CHD and stroke: Scotland’s pandemics also need co-ordinated and vigorous primary prevention programmes

 SMJ 2003 48(3): 64-68

Alan Mordue1, FFPHM , Consultant in Public Health Medicine , Department of Public Health , Borders NHS Board , Newstead , Melrose , Roxburghshire , Scotland , TD6 9DB alan.mordue@borders.scot.nhs.uk

James A Dunbar2, MD , Medical Director , Borders Primary Care NHS Trust , Melrose , Scotland (Now Professor and Director, University Department of Rural Health, Flinders and Deakin Universities, Australia)

Erkki Vartiainen3, MD , CSO Visiting Research Fellow in Public Health , Department of Public Health , Borders NHS Board , Melrose , Scotland (Now Professor and Director, Department of Epidemiology and Health Promotion, National Public Health Institute of Finland)

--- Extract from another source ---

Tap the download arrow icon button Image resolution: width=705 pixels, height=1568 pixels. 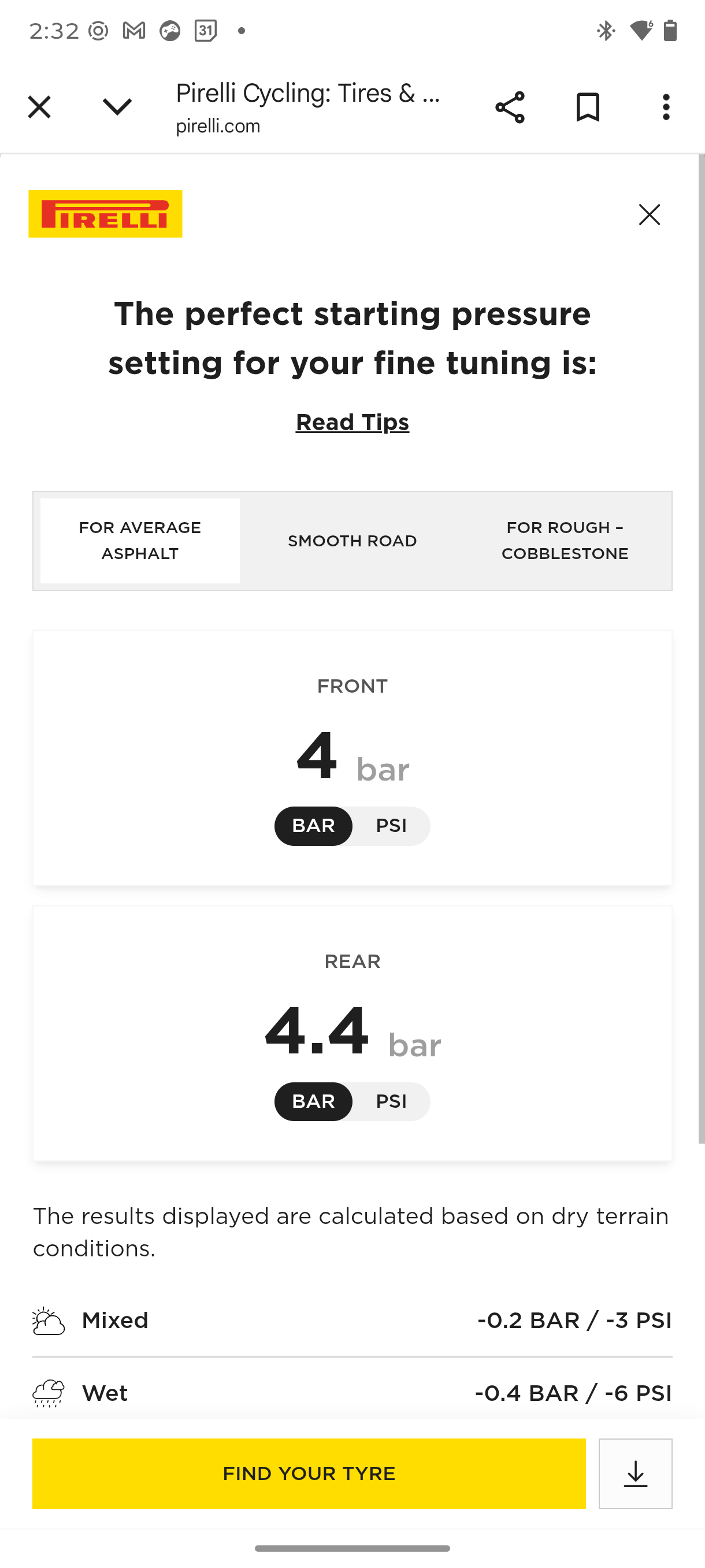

Grant support:  Prof Vartiainen was funded by the Chief Scientist Office of the Scottish Executive during his one year Visiting Research Fellowship in Public Health.

 

Abstract

Further reductions in the incidence and mortality from CHD and stroke in Scotland will be largely dependent upon changes in the three major risk factors – cholesterol, blood pressure and smoking.  Vigorous and co-ordinated primary prevention programmes are therefore required.  This paper outlines the main elements of such a prevention programme starting in the Scottish Borders.  It considers the three major risk factors and discusses local action within high risk groups and within the population at large for each. The importance of considering environmental changes and social supports for change are emphasised, and because of this, the key role of local authorities and other local partners. Suggestions for action at the national level to encourage and support the growth of such programmes across Scotland are given.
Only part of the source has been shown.